*** Excerpt

# Logistic Regression
We continue our study of classification by examining a popular model known as logistic regression. It belongs to the class of probabilistic models and here we model the probability that a feature vector $\phi(\mathbf{x})$ belongs to a given class.

We consider the two class problem where given an input vector, $\mathbf{x}$, we seek to assign it to one of two classes $\mathcal{C}_1$ or $\mathcal{C}_2$.

We model the probability

$\begin{equation}
p\big(\mathcal{C}_1\big|\phi(\mathbf{x})\big)=\sigma\big(\mathbf{w}^T\phi(\mathbf{x})\big)
\end{equation}
$

Where $\sigma(.)$ is the logistic sigmoid function defined as

$
\begin{equation}
\sigma(a)=\frac{1}{1+e^{-a}}
\end{equation}
$

In [None]:
import numpy as np
import matplotlib.pyplot as plt

%matplotlib inline
a = np.linspace(-10, 10, 100)
plt.plot(a, 1 / (1 + np.exp(-a)))
plt.grid(True)
plt.xlabel(r'$a$', fontsize=14)
plt.ylabel(r'$\sigma(a)$', fontsize=14)

Since the probabilities must sum to one, $p\big(\mathcal{C}_2\big|\phi(\mathbf{x})\big)=1-p\big(\mathcal{C}_1\big|\phi(\mathbf{x})\big)$

For a given data set $\{\mathbf{x}_n, t_n\}$ where $t_n\in\{0, 1\}$, we estimate the parameters by maximum likelihood.

### Maximum Likelihood Detour
For a single data point $\mathbf{x}_n$, let $y_n = \sigma\big(\mathbf{w}^T\phi(\mathbf{x}_n)\big)$. 

We can write

$
\begin{equation}
p(t_n|\mathbf{w},\mathbf{x}_n)=\left\{ \begin{array}{ll}
y_n & \textrm{ $t_n = 1$}\\
1-y_n & \textrm{$t_n=0$}
\end{array} \right.
\end{equation}
$

This can be written compactly as 

$
\begin{equation}
p(t_n|\mathbf{w},\mathbf{x}_n)=y_n^{t_n}(1-y_n)^{1-t_n}
\end{equation}
$

The likelihood function is the 

$
\begin{equation}
p(\mathbf{t}|\mathbf{w}) = \prod_{n=1}^Ny_n^{t_n}(1-y_n)^{1-t_n}
\end{equation}
$

We seek the $\mathbf{w}$ that maximizes the likelihood. This is equivalent to maximizing the logarithm of the likelihood or minimizing the negative logarithm of the likelihood.

******
*** Provided data

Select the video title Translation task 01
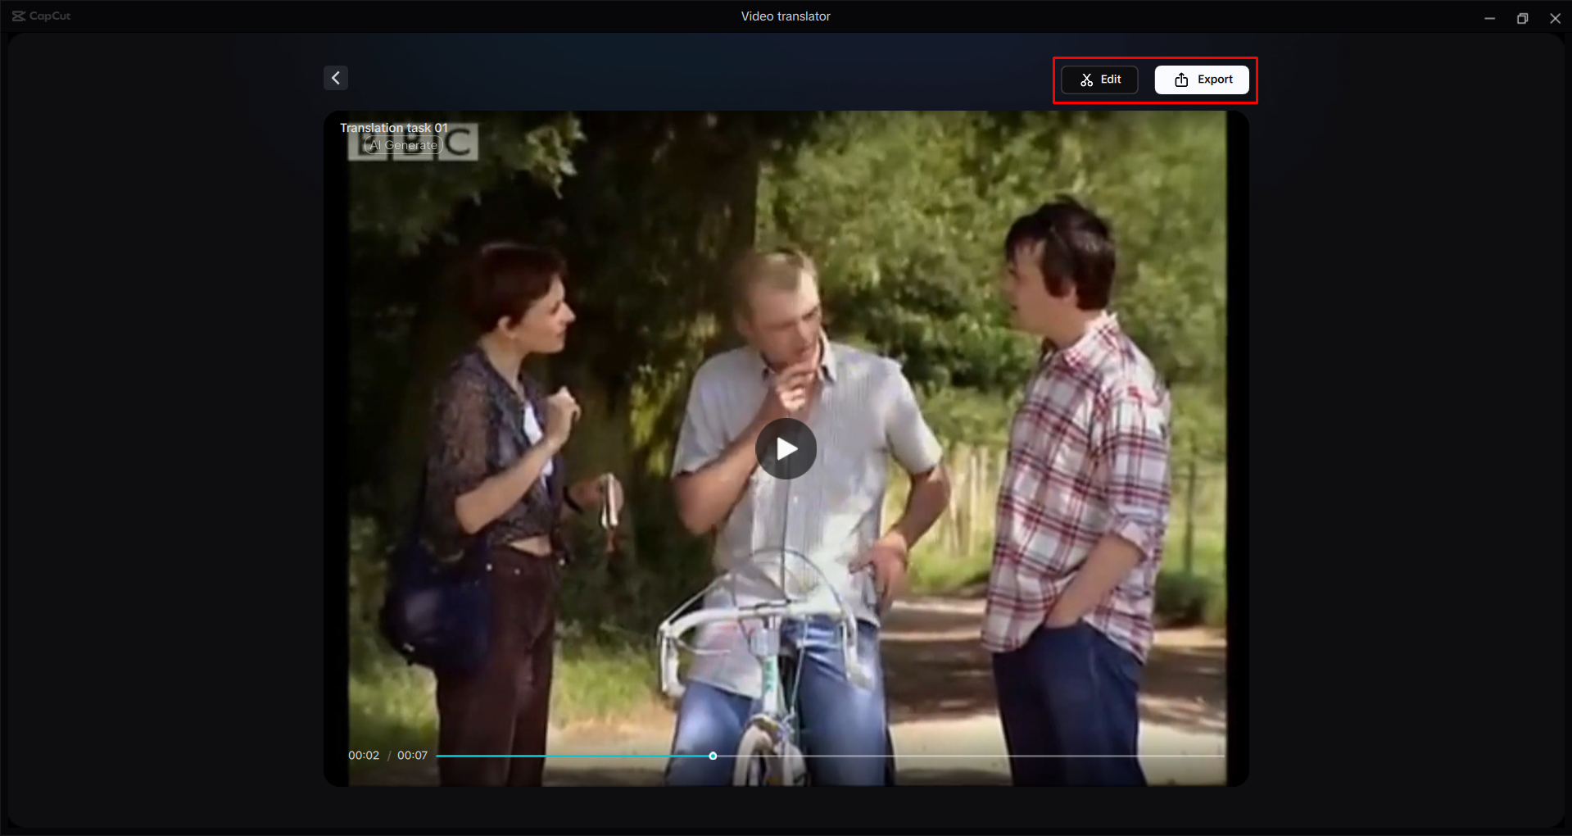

******

Task instructions:
a) According to the logistic regression text, what method is used to estimate the parameters?
b) Write the next part of the logistic regression text, picking up after its final sentence.
The lines placed after the logistic regression text come from a different source.

Answers to the exercises:
a) Maximum likelihood.

b)
We define the error function as the negative logarithm of the likelihood

We have

$
\begin{equation}
E(\mathbf{w}) = -\log p(\mathbf{t}|\mathbf{w})=-\sum_{n=1}^N\{t_n\ln y_n + (1-t_n)\ln(1-y_n)\}
\end{equation}
$

This is known as the cross-entropy error function.

To proceed, we compute the gradient of this error function. We get 

$
\begin{equation}
\nabla E(\mathbf{w})=\sum_{n=1}^N(y_n-t_n)\phi(\mathbf{x}_n) 
\end{equation}
$

We can proceed by stochastic gradient descent where we have

$
\begin{equation}
\mathbf{w}^{(\tau + 1)}=\mathbf{w}^{(\tau)} - \eta\nabla E_n(\mathbf{w}) 
\end{equation}
$

where

$E_n(\mathbf{w}) =(y_n-t_n)\phi(\mathbf{x}_n) $ 

### Example

Now let us try things out on our favourite Gaussian blob data set.

In [None]:
num_class = 2
num_per_class = 20
var = 0.1
means = [[1,1],[-1,-1]]
cov = [[var, 0], [0, var]] 
X = np.array([])
y = []
class_color = ['b','r']

for class_index in range(num_class):
    class_data = np.random.multivariate_normal(means[class_index],
                                               cov, 
                                               num_per_class)
    X = np.vstack([X, class_data]) if X.size else class_data
    y = np.concatenate((y, np.ones(num_per_class) * class_index))
    plt.plot(class_data[:, 0], 
             class_data[:,1], 
             class_color[class_index] + 'o')
    plt.xlim([-2, 2])
    plt.ylim([-2, 2])
    plt.xlabel(r'$x_1$', fontsize=14)
    plt.ylabel(r'$x_2$', fontsize=14)

We will learn the weight vector by stochastic gradient descent.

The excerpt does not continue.